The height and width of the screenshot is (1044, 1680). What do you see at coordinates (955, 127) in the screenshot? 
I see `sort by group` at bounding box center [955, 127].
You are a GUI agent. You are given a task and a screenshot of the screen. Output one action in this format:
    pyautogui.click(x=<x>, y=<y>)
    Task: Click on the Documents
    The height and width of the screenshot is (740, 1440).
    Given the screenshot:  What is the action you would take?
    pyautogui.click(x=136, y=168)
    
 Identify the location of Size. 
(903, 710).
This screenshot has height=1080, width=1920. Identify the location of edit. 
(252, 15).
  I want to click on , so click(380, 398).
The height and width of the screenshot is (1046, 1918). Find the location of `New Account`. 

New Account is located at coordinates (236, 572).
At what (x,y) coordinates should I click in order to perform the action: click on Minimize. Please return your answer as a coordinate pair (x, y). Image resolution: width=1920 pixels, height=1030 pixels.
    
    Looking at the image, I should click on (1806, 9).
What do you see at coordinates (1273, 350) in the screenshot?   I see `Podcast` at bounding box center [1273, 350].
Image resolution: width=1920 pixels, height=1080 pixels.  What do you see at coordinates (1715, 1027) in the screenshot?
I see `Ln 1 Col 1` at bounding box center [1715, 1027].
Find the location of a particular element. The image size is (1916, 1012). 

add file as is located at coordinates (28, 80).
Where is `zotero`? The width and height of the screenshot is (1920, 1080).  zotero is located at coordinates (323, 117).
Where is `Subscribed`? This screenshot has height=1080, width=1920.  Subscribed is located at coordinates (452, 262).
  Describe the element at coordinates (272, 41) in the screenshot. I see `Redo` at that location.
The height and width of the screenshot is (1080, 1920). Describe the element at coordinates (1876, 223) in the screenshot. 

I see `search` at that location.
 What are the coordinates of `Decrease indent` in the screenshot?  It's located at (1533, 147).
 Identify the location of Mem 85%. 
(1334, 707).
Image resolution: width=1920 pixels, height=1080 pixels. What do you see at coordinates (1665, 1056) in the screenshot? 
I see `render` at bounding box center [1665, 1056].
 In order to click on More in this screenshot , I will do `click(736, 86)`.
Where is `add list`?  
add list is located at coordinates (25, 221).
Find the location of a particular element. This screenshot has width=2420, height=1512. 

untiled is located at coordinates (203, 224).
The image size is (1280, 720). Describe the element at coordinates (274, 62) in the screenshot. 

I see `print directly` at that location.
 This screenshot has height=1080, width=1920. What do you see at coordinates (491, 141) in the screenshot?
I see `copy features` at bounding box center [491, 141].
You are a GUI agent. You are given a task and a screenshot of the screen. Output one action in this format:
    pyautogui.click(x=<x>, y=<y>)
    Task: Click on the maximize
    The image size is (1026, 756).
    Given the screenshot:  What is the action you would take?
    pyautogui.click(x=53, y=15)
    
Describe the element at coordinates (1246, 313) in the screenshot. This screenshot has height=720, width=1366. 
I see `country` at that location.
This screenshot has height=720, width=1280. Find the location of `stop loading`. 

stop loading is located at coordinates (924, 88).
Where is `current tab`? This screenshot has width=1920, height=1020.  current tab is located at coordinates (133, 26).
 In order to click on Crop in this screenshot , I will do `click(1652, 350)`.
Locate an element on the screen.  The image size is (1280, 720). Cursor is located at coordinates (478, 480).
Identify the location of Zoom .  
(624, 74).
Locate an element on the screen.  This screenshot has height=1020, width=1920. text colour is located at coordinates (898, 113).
---------------
__WRITTEN EXERCISE__: Give everything from the line containing "coordinates (452, 262)." down to the line containing "untiled is located at coordinates (203, 224)." again, swapping "Where is" for "Where can I find" and leaving everything else unchanged.

__FULL ANSWER__:
Where can I find `Subscribed`? This screenshot has height=1080, width=1920.  Subscribed is located at coordinates (452, 262).
  Describe the element at coordinates (272, 41) in the screenshot. I see `Redo` at that location.
The height and width of the screenshot is (1080, 1920). Describe the element at coordinates (1876, 223) in the screenshot. 

I see `search` at that location.
 What are the coordinates of `Decrease indent` in the screenshot?  It's located at (1533, 147).
 Identify the location of Mem 85%. 
(1334, 707).
Image resolution: width=1920 pixels, height=1080 pixels. What do you see at coordinates (1665, 1056) in the screenshot? 
I see `render` at bounding box center [1665, 1056].
 In order to click on More in this screenshot , I will do `click(736, 86)`.
Where can I find `add list`?  
add list is located at coordinates (25, 221).
Find the location of a particular element. This screenshot has width=2420, height=1512. 

untiled is located at coordinates (203, 224).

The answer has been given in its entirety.